Text excerpt
Mugabe returned to us 9 weeks later. Williams had long since gone, and I feared I would not be able to deal with the situation as skillfully as had Williams. For one thing, I had no whiskey to offer the General. But this time Mugabe had arrived seeking medical advice, and his mood was completely different. Could I try, he politely asked, to see what was causing his complaints? The last 10 days or so he was suffering from tingling in his legs and arms. He felt weak and tired easily. And there was more: headaches bothered him, his speech had become slurred and his vision “was not so good anymore.” Weak, and with his peripheral vision badly impaired, he could no longer drive.
As an anesthesiologist my exposure to undiagnosed neurologic diseases was limited, but a number of possibilities still quickly came to mind. Syphilis was foremost in my thoughts, given what I knew about the General. Other remote possibilities I considered included multiple sclerosis, Alzheimer's disease and Parkinson's disease, although none even loosely fit the clinical presentation.
In due course, it dawned on me that Mugabe's complaints suggested that he had been poisoned. But poisoned with what? And who would want to poison him? The second question was certainly easy to answer – just about everyone. Even members of his own inner circle might be poisoning him, either as part of a power struggle or simply as revenge for his many acts of humiliation and cruelty.
But what poison? Toxicology studies were out of the question in rural Somalia; any diagnosis would have to made on purely clinical grounds. I drew a VDRL and other studies to send off to Mogadishu to rule out syphilis, and told the General that he would have to go to Mogadishu for special testing if syphilis was not the cause. He indicated that it was not safe for him to travel there. The VDRL eventually came back negative.
Seven weeks later, the General visited a final time. He had deteriorated greatly. He was now barely able to walk and exhibited severe arm and leg tremor. It was then that I remembered about Minamata disease, an affliction first discovered in Minamata, Japan in 1956, where the cause turned out to be mercury contamination from a local chemical factory.
But if mercury were the poison, where did it come from? One alarming possibility soon occurred to me. A few weeks earlier I noticed that one of the wall sphygmomanometers had been drained of all its mercury. At the time I assumed that the mercury had been stolen for its resale value; now I suspected a more sinister explanation. But still, a second question remained: even if that was the source of the mercury, how had the General ingested it?
I then remembered back to Mugabe's visit where Williams had provided him with a bottle of Johnnie Walker Black Label as a parting gift. I wondered whether Williams might somehow have been involved, but I told no one of my suspicions.
The General died a few weeks later, leaving a power vacuum quickly grabbed by General Aidid, a warlord with a far more benign reputation. I e-mailed Williams to update him. His terse reply: “Some people just can't handle fine liquor.”

Data section
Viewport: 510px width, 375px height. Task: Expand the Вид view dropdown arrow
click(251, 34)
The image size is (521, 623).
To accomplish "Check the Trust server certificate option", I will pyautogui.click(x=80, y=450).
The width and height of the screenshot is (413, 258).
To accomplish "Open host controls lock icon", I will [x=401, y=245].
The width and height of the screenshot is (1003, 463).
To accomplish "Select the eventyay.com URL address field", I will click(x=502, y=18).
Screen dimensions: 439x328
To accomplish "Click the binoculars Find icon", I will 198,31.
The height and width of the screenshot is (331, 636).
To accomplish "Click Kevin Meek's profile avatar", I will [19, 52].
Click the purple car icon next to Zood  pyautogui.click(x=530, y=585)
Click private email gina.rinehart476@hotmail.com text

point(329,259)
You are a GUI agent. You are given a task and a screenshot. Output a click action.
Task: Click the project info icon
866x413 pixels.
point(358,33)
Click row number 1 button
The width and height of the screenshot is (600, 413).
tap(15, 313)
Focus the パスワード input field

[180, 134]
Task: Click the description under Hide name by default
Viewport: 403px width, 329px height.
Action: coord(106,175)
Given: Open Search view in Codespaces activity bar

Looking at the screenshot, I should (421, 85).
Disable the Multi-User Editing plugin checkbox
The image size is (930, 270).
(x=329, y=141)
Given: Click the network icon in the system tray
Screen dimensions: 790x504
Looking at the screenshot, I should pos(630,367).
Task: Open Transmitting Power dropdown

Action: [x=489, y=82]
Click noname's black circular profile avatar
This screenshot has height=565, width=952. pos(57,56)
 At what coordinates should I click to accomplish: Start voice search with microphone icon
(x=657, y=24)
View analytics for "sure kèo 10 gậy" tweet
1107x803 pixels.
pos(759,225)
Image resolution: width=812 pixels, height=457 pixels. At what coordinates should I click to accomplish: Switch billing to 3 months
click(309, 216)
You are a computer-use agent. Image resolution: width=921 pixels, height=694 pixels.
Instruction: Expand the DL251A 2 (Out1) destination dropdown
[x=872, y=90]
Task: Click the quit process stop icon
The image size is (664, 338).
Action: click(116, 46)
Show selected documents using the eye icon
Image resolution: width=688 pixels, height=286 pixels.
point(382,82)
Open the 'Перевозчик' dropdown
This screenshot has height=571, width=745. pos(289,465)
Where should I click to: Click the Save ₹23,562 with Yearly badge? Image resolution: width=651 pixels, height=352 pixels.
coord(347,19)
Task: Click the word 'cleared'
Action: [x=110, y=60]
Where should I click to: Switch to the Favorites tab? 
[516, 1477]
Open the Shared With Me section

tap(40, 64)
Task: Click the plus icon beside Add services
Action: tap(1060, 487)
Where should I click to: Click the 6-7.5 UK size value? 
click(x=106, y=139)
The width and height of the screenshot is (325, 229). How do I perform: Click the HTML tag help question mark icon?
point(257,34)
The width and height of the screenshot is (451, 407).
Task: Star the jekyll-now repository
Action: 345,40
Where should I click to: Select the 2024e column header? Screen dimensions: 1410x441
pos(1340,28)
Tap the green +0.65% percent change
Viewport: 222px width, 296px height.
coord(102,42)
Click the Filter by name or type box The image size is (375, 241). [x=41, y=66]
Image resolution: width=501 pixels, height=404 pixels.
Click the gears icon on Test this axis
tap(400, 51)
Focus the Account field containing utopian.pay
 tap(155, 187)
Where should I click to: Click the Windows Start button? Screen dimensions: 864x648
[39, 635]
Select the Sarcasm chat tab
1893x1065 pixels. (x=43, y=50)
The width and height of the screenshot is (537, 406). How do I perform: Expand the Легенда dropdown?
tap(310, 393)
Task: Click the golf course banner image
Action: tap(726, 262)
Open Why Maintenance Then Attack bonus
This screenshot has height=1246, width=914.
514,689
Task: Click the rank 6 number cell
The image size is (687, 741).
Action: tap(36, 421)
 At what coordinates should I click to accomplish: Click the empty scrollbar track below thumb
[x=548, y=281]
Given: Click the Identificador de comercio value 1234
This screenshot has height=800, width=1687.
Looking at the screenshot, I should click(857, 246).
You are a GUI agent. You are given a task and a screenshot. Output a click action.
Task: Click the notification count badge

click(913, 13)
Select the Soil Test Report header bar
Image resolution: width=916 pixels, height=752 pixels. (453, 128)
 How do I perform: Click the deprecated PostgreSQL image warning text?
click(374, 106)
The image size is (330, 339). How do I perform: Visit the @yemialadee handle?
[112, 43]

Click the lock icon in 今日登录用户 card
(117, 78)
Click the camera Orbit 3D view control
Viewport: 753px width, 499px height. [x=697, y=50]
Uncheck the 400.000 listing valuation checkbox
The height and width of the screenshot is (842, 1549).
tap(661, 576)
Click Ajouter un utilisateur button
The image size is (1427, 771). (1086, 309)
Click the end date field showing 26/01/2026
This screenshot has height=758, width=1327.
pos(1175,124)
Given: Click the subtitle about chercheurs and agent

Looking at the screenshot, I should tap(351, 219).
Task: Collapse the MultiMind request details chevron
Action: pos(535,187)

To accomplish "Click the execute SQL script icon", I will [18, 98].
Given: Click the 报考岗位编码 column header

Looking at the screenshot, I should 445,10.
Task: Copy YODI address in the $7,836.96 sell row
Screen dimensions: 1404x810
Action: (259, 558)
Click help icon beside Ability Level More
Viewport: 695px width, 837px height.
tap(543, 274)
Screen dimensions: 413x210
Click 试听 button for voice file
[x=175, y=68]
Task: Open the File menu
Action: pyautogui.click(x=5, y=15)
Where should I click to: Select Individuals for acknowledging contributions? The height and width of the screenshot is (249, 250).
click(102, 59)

Exercise description
Revise the account of the General's illness, starting with "Seven weeks later, the" and going on through "local chemical factory.", so that "shaking" replaces "tremor".

Reply to the exercise
Seven weeks later, the General visited a final time. He had deteriorated greatly. He was now barely able to walk and exhibited severe arm and leg shaking. It was then that I remembered about Minamata disease, an affliction first discovered in Minamata, Japan in 1956, where the cause turned out to be mercury contamination from a local chemical factory.